WHAT IS NEEDED: Output the entries below exactly, from the first line to the line holding "Open the XPTUSD:CUR ticker symbol", both included.

Records from a data collection
BEGIN

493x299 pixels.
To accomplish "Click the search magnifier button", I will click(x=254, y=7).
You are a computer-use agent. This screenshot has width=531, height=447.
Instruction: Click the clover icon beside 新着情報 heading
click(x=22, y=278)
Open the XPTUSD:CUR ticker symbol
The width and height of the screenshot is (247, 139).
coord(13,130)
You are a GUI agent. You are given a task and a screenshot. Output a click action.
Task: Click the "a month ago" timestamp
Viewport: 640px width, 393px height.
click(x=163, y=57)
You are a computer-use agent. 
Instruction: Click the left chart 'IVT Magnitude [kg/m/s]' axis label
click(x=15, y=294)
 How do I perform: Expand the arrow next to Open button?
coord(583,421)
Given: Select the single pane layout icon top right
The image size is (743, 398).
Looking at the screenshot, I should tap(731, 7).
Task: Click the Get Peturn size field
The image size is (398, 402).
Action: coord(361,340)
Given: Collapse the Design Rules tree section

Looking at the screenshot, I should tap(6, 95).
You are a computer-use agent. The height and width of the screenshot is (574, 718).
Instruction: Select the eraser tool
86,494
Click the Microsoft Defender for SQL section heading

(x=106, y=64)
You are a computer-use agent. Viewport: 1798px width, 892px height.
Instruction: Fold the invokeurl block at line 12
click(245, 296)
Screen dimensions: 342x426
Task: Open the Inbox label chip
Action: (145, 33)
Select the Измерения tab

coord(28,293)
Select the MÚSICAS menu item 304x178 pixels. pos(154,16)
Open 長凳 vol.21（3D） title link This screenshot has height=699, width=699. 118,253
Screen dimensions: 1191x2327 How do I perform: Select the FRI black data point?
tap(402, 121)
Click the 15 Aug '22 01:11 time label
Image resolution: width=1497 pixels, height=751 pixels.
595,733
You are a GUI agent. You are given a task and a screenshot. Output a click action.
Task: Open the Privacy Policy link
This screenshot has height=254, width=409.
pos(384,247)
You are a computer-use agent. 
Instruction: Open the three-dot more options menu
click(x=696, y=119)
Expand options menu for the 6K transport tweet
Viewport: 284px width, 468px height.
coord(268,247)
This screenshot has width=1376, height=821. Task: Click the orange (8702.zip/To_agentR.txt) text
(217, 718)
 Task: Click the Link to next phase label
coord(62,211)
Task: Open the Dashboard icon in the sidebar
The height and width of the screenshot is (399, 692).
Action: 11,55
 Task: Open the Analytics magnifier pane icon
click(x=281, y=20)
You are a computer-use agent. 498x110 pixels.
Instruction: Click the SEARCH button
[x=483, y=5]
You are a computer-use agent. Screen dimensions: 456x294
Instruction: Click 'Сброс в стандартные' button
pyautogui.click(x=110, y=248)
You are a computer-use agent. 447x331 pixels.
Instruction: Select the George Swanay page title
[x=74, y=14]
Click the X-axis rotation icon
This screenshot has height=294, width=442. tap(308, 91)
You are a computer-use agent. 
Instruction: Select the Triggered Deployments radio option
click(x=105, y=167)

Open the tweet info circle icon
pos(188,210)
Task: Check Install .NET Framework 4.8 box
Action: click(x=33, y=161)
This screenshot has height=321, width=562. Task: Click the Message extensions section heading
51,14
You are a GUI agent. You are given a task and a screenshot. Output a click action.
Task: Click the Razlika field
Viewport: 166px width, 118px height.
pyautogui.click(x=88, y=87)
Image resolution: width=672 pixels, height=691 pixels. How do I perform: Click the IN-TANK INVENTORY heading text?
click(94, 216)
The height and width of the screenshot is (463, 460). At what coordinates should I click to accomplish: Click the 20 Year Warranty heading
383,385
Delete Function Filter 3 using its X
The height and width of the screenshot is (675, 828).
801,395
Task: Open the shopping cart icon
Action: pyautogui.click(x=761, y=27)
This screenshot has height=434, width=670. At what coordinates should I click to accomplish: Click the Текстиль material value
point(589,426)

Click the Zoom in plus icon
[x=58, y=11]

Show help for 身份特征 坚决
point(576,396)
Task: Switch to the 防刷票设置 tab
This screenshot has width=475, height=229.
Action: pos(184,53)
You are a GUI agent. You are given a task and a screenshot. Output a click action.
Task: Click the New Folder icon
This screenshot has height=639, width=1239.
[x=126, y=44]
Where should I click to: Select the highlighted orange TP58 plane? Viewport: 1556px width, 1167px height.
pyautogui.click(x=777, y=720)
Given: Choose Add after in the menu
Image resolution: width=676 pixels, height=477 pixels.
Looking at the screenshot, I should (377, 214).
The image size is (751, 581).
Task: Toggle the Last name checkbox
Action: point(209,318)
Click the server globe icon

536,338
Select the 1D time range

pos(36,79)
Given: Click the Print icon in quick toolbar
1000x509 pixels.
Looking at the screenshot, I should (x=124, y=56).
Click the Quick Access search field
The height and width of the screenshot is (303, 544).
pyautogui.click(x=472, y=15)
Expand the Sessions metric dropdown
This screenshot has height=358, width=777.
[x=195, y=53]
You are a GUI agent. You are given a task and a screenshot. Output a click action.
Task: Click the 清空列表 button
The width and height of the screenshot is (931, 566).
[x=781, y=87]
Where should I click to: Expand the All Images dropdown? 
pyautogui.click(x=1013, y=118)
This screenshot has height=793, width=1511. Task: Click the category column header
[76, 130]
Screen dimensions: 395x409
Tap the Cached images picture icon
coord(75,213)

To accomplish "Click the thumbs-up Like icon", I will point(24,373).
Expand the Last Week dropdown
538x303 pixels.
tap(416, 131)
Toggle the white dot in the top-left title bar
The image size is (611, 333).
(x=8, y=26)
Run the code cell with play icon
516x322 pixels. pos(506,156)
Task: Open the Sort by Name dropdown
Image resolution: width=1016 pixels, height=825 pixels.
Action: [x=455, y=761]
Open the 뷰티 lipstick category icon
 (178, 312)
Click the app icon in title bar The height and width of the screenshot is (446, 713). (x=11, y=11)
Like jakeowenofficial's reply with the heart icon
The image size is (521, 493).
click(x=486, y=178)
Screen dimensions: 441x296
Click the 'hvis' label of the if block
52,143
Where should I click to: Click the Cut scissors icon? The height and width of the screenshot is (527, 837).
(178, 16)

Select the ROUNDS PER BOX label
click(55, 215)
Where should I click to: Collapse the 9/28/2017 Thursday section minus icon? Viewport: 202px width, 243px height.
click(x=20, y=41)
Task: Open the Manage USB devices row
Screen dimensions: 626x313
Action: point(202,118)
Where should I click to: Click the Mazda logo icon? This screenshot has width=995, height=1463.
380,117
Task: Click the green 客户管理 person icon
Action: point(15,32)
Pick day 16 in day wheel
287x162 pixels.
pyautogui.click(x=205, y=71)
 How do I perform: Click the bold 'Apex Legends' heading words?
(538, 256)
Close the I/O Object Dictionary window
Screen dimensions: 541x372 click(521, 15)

END

COMPLETED EXERCISE:
493x299 pixels.
To accomplish "Click the search magnifier button", I will click(x=254, y=7).
You are a computer-use agent. This screenshot has width=531, height=447.
Instruction: Click the clover icon beside 新着情報 heading
click(x=22, y=278)
Open the XPTUSD:CUR ticker symbol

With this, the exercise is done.